One year later, I’m done with the series. And when I say I’m done, I mean it: Done. Finished. Will not revisit. For what had started as a light and enjoyable series of standard but entertaining military SF novels has turned into a contest of endurance. The first four books of the series were all less than 430 pages. The last four all exceed 530 pages, in a steady progression that shows no sign of abating.
War of Honor is, let’s say it right away, not as dull and ill-conceived as its predecessor Ashes of Victory. All of the increasingly annoying tics of the series are there (emphasis on trivialities; off-stage developments; self-congratulatory conversations; omnipotent heroine; tepid pacing; cardboard villains, etc.) but there are also a few interesting elements that do much to soften Weber’s bad habits. Much like in Field of Dishonor, Harrington has to deal with nasty political battles. (Alas, they’re too easily resolved thanks to Harrington’s growing fan club in the Manticoran hierarchies) Much like in Honor Among Enemies, Harrington gets back in the field by hunting pirates in the Silesian sector, but without much of the desperate urgency felt back then.

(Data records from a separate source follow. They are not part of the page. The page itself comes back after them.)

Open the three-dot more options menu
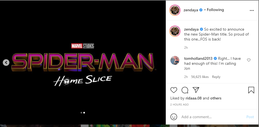Screen dimensions: 259x127 click(x=252, y=10)
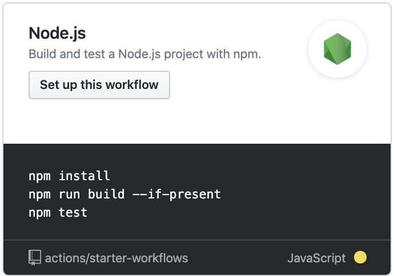Open the actions/starter-workflows repository link

(116, 258)
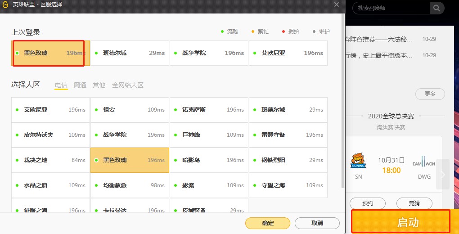Switch to 网通 region tab
The image size is (459, 234).
[80, 85]
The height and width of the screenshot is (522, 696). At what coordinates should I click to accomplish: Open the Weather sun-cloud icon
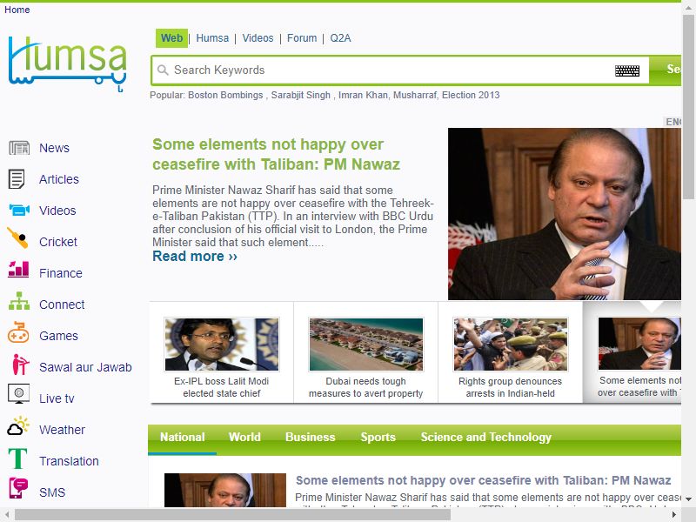(18, 426)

The treecats can now talk through sign language, though Weber wisely doesn’t spend too much time on that particular development. (They’ll probably sing opera by the next tome) The novel takes forever to rev up, dwelling for hundreds of pages on the totally unacceptable peace negotiations taking place between Manticore and Haven. The eeevil socialist Havenites then pull a complete fleet out of their hats and take a technological leap significant enough to seriously worry the Manticoran Kingdom. Meanwhile, said Manticoran Kingdom has been taken over by Liberals (boo, hiss, etc.) who have managed to completely neuter the military might of the Empire. This, in case you’re still unaware of the delicate subtleties of Weber’s universe, is a Really Despicable Thing. Few will be surprised to find out that some hostilities break out before the end of the novel. Even fewer will be surprised to find out that they happen off-screen and barely qualify as a “Skirmish of Honor”.

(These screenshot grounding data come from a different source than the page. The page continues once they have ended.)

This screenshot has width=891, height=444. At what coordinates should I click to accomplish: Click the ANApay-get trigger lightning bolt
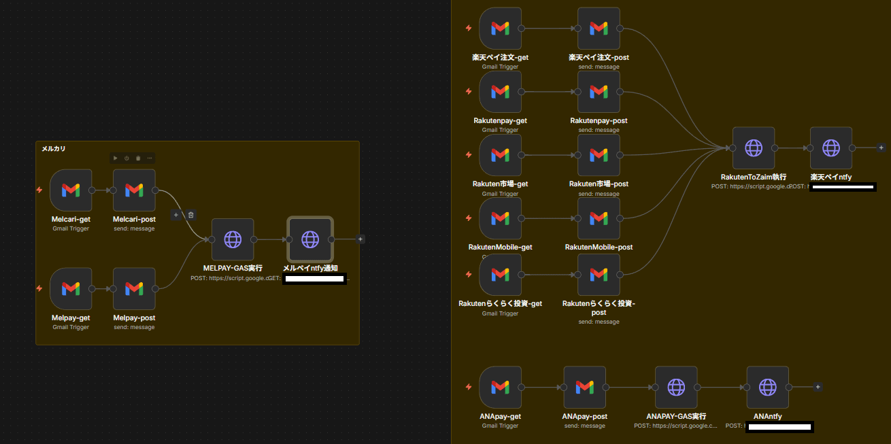[x=468, y=387]
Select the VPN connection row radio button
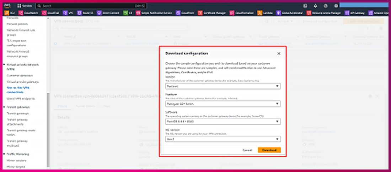The image size is (391, 172). (x=55, y=44)
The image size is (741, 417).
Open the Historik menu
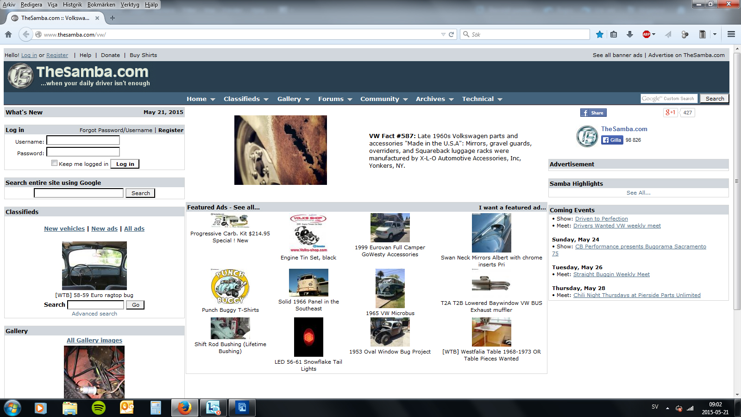(x=72, y=5)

Harrington is somewhere in the book, but as usual Weber can’t hold our interest whenever she’s away. The ridiculous fashion in which he paints everyone according to their political opinions (All liberals are traitors, all conservatives are saints, all treecats are, like, the coolest, and so on) is increasingly goofy whenever he attempts serious political fiction. And of course, in the presence of a larger-than-life heroine who, herself, has become larger than her imagined universe, the Honor Harrington series has nowhere to go.

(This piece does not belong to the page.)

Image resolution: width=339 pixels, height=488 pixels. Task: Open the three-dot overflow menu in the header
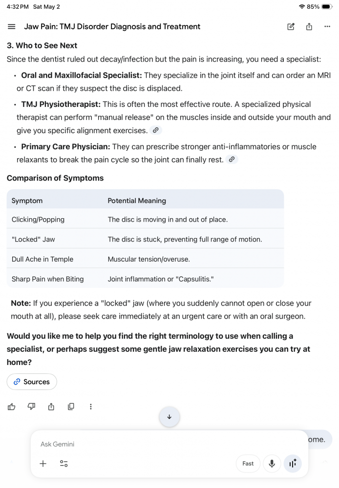tap(327, 27)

And that, ultimately, is why I’m not particularly interested in knowing what happens to Honor Harrington next. The next volume will be released someday, but I’ll be able to let it float by until we meet again at a used book sale. The Harrington series reaches its climax with the fourth or fifth book. You can even throw in the sixth one for an extra space adventure. But the last four entries have each been a big long bore. I’ve rationalized my C$41 purchase. Now I can sign off… and I’m not coming back anytime soon.